L’essor de l’intelligence artificielle pose un défi de plus en plus visible : son appétit énergétique. Les modèles d’IA nécessitent d’énormes quantités de calculs informatiques, et ces calculs demandent à la fois de l’électricité pour alimenter les serveurs… et encore plus d’énergie pour refroidir les centres de données où ces machines fonctionnent en continu.
Pour tenter de réduire cette consommation, des chercheurs de l’université de Sydney explorent une piste radicalement différente : remplacer l’électricité par la lumière pour effectuer certains calculs. Dans une étude publiée dans la revue Nature Communications, ils présentent un prototype de puce photonique, spécialement conçue pour l’intelligence artificielle. Le principe repose sur une idée simple mais ambitieuse. Dans les processeurs traditionnels, les calculs sont réalisés grâce au déplacement d’électrons dans des circuits électriques. La puce développée par les chercheurs, elle, utilise des photons, les particules de lumière, pour traiter l’information.

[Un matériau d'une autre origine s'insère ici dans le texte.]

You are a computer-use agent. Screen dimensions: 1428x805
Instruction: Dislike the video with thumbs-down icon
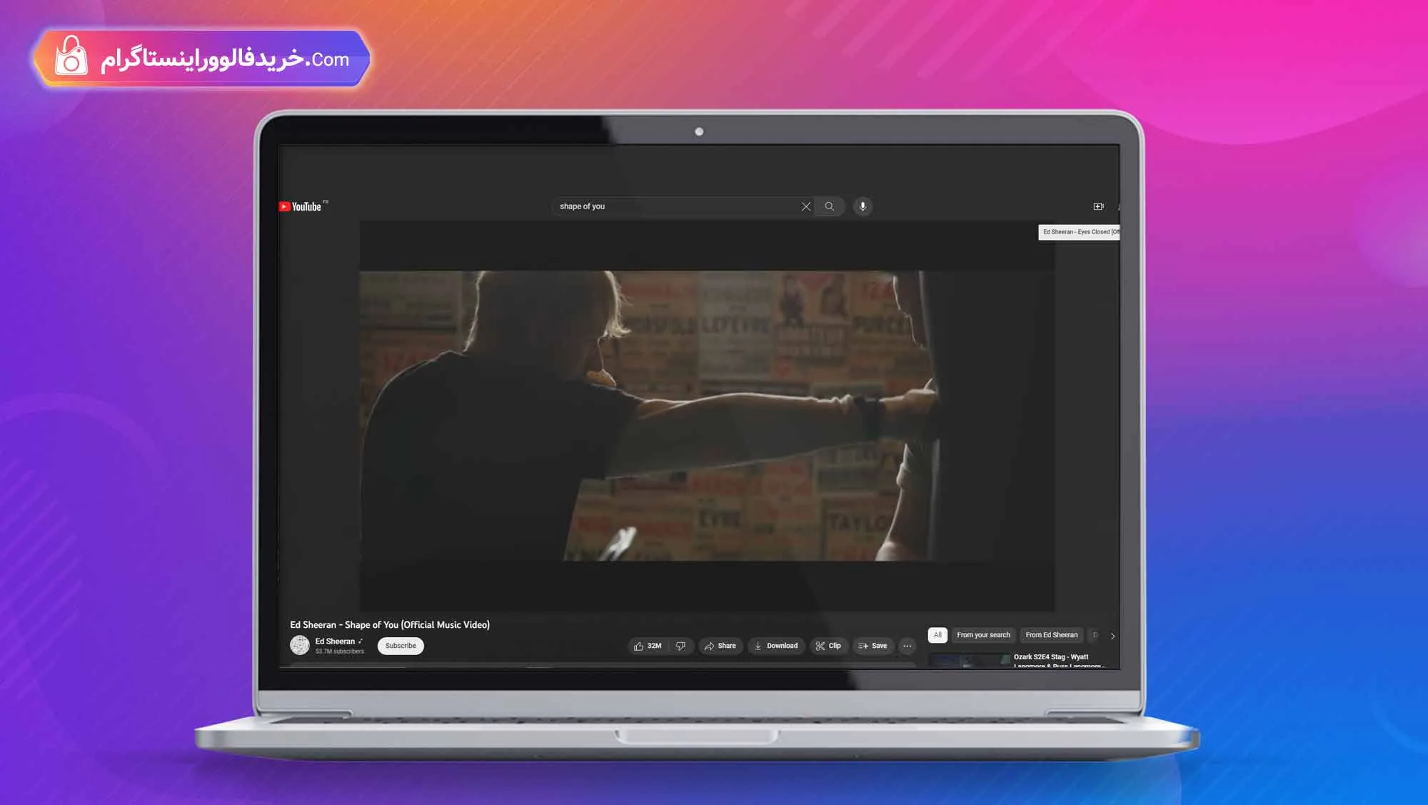(680, 646)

Cette approche présente plusieurs avantages. D’abord la vitesse : la lumière se déplace extrêmement rapidement, ce qui permet d’effectuer certains calculs en quelques picosecondes, c’est-à-dire en un millième de milliardième de seconde. Ensuite l’efficacité énergétique : contrairement aux électrons, les photons ne rencontrent quasiment pas de résistance lorsqu’ils circulent. Résultat, beaucoup moins d’énergie est dissipée sous forme de chaleur, ce qui réduit fortement les besoins en refroidissement.
Pour construire cette puce, les chercheurs ont gravé de minuscules structures optiques appelées nanostructures photoniques. Chacune mesure seulement quelques dizaines de micromètres, soit une fraction de millimètre. Lorsque la lumière traverse ces structures, sa trajectoire et ses propriétés sont modifiées de manière très précise.

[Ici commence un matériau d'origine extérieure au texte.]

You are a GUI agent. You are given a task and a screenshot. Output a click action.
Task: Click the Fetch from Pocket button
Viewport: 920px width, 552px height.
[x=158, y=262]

En combinant des milliers de ces nanostructures, les scientifiques ont créé un système capable de reproduire le fonctionnement d’un réseau neuronal, c’est-à-dire l’architecture mathématique utilisée par de nombreux modèles d’intelligence artificielle. La densité de calcul obtenue est impressionnante : environ 400 millions de paramètres par millimètre carré. Pour tester leur prototype, les chercheurs l’ont entraîné à analyser plus de 10 000 images médicales, notamment des IRM. Les résultats sont prometteurs : selon les expériences, la précision de classification se situe entre 90 et 99 %.
Si cette technologie devait un jour être industrialisée, elle pourrait transformer l’infrastructure de l’IA. En intégrant directement des réseaux neuronaux dans des circuits optiques, il serait possible de réduire considérablement la consommation énergétique des centres de données. Dans un contexte où la demande en puissance de calcul explose, certains experts évoquent même le risque d’une pénurie d’énergie liée à l’IA. Les puces photoniques pourraient donc représenter l’une des clés pour continuer à développer ces technologies… sans faire exploser la facture énergétique mondiale.